# Task 2 - Data Summary 
 

### Problem Statement :

- Calculate statistical summary measures (mean, median, mode, std, etc.) on the Titanic dataset to analyze data distribution.

## Solution 

### Statistical Summary - 

- A statistical summary is a concise representation of key statistical measures or descriptors that describe a dataset's central tendencies, variability, and distribution. It typically includes measures such as the mean, median, mode, standard deviation, range, and percentiles, providing a quick overview of the data's characteristics without detailing every individual data point.
    * Mean : The average value calculated by adding up all values and dividing by the total count.
    * Median : The middle value in a dataset when arranged in ascending or descending order; it divides the data into two equal halves.
    * Mode : The value that appears most frequently in a dataset.
    * Standard Deviation : A measure of the amount of variation or dispersion in a dataset; it indicates how spread out the values are around the mean.
    * Variance : Variance measures how far individual data points are from the average (mean) of the dataset, emphasizing the overall spread of the data.
    
    
    
### Why it is Important to perform Statistical Summary ?  

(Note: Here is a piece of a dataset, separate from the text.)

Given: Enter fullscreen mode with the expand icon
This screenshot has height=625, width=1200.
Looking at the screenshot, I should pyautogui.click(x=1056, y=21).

   * Data Understanding: Provides a quick snapshot of essential characteristics, aiding in understanding the dataset at a glance.
   * Central Tendency: Reveals the typical or central values like mean, median, and mode, showcasing where most data points lie.
   * Variability Assessment: Highlights how spread out or clustered the data is, crucial for assessing consistency or dispersion.
   * Identification of Outliers: Helps in spotting extreme or unusual values that might skew interpretations or analyses.
   * Data Comparison: Enables easy comparison between different datasets or subsets within a dataset.
   * Decision Making: Facilitates informed decision-making by providing insights into trends and patterns within the data.



### How Statistical Summary helps in Data Analysis ? 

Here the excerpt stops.